En su horizonte está él solo, sin su padre Dios y sin sus hermanos
los hombres. No quiere reconocer que los bienes que Dios da han de ser
repartidos. Su afán de seguridad (otra cara del miedo a la muerte) lo impulsa a
acumular riquezas para sí, hasta hacer depender la vida de lo que tiene y no de
lo que es. Pero la verdad de la existencia es otra: aunque se nade en la
abundancia, la vida no depende de las riquezas y quien hace depender su vida de
lo que tiene, echa a perder lo que es: hijo de Dios y hermano de su prójimo.
Ya no tiene a Dios como padre, los demás dejan de ser hermanos
para convertirse en competidores y las mismas cosas, que eran medios para el
sostenimiento y desarrollo de su vida, pasan a ser causa de su desgracia. Por
eso le dice Dios: ¡Torpe! Esta misma
noche te pedirán el alma. ¿Para quién será todo lo que has almacenado?
Necio o
torpe en la Biblia es el hombre que
no tiene en cuenta a Dios ni le preocupa la suerte de los demás; el hombre
vacío y fatuo que pone su confianza en cosas inseguras. Un antiguo escrito
judío dice: “El amor al dinero conduce a la idolatría, porque cuando los
pervierte el dinero, los hombres invocan como dioses a cosas que no son dioses,
y eso los lleva hasta la locura” (Testamentos de los XII Patriarcas, 19,1).

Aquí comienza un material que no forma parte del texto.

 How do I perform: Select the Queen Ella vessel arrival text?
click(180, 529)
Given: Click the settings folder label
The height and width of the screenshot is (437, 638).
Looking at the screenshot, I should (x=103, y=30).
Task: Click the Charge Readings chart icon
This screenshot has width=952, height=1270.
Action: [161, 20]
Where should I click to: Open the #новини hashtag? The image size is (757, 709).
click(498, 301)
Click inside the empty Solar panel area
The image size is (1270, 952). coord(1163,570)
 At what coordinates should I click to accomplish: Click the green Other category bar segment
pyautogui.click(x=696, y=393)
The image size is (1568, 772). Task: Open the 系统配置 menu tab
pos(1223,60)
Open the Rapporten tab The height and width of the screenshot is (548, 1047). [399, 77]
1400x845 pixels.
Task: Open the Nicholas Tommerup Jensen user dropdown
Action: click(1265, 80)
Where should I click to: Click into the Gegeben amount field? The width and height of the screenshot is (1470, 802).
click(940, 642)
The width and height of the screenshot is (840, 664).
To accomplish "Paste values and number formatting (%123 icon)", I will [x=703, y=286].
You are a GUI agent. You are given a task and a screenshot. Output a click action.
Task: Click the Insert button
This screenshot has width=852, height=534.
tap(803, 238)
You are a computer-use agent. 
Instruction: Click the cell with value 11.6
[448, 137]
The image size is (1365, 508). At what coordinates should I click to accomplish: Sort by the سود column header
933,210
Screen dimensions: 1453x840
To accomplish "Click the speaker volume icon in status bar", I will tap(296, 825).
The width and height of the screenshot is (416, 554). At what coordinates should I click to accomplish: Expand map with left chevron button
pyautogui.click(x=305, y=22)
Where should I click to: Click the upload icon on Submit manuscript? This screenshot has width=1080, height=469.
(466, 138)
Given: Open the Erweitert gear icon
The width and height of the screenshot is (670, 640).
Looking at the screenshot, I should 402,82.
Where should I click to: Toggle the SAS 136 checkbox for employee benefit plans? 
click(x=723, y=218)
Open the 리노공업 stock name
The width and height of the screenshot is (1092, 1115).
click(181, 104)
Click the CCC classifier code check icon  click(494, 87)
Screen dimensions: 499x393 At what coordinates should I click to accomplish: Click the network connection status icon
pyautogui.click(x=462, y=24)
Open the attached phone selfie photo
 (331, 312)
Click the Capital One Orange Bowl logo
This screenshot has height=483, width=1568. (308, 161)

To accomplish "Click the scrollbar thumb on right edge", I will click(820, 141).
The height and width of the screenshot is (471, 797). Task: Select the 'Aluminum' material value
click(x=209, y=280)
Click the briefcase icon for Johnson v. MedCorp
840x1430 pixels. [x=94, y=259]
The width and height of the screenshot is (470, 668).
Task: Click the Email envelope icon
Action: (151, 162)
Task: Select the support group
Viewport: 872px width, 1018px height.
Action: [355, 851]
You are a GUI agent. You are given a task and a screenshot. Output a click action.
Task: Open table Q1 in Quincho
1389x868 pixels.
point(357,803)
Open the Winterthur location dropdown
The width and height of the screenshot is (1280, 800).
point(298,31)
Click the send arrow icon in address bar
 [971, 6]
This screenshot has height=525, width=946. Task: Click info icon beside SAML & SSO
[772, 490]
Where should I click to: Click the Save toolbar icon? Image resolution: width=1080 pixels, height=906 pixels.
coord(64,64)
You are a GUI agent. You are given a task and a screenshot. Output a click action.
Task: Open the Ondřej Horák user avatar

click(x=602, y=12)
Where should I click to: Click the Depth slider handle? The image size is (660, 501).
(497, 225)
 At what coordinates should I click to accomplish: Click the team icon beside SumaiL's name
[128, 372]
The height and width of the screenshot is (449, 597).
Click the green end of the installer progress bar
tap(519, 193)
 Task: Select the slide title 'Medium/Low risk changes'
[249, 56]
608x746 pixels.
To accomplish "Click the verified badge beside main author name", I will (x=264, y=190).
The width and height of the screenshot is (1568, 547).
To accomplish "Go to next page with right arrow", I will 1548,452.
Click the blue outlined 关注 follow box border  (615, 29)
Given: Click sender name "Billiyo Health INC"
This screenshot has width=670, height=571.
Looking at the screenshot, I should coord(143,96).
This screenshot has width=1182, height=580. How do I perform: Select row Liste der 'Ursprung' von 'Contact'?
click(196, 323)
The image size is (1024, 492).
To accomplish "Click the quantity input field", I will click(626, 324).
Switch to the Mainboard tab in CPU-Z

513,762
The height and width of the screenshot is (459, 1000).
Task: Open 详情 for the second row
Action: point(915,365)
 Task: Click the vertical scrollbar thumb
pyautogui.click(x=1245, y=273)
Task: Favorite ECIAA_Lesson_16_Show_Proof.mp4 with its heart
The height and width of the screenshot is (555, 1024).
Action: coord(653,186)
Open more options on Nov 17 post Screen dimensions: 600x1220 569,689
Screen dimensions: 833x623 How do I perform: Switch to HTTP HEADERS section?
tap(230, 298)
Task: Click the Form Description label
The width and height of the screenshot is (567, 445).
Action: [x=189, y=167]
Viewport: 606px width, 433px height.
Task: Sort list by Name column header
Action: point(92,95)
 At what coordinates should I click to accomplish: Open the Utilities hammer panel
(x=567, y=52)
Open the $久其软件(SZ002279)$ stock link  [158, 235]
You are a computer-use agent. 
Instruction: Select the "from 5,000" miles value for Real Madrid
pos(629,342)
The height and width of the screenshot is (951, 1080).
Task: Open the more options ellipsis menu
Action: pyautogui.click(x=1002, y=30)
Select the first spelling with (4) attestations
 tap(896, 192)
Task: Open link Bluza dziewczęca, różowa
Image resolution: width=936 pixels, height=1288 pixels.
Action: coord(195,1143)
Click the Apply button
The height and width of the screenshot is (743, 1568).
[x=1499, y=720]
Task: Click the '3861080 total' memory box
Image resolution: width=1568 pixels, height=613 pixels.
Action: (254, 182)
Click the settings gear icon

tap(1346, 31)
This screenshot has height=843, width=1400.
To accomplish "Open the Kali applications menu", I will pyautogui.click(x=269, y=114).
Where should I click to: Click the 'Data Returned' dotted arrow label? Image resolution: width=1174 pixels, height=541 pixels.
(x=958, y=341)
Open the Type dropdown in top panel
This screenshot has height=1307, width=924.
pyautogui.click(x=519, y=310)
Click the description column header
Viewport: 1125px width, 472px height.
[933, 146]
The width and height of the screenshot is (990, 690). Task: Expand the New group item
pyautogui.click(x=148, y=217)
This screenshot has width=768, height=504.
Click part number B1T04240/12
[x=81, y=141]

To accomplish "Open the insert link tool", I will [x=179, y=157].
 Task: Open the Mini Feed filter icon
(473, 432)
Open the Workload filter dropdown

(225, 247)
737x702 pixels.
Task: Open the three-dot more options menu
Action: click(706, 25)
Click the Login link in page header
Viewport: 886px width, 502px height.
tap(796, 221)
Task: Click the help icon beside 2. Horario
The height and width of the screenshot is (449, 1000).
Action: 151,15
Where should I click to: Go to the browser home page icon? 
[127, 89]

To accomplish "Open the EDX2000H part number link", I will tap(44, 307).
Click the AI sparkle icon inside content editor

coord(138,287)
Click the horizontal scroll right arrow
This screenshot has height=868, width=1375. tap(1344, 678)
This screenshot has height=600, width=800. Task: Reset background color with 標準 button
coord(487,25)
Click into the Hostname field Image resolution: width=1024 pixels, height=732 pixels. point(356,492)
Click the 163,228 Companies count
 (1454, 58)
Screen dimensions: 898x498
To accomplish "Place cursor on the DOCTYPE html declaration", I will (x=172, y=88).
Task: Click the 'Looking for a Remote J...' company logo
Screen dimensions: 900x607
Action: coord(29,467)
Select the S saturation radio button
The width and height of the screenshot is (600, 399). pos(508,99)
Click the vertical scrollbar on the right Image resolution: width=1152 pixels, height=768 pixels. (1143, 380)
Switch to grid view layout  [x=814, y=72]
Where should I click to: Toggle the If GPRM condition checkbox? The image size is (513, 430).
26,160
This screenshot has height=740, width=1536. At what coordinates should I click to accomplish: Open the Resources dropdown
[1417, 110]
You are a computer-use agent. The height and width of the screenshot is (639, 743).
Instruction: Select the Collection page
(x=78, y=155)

Asimismo el salmo 39,7 dice: El
hombre es como un soplo que desaparece, como una sombra que pasa; se afana por
cosas transitorias, acumula riquezas y
no sabe para quién serán. Y el profeta Jeremías expresa el lamento de Dios
por sus hijos que, al olvidarse de él, dejan de ver el justo valor de la vida y
de lo que de veras cuenta para su realización y felicidad plena: Dos maldades ha cometido mi pueblo: me
abandonaron a mí, fuente de aguas vivas, para ir a cavarse cisternas, cisternas
agrietadas que no pueden contener el agua (Jer 2,13).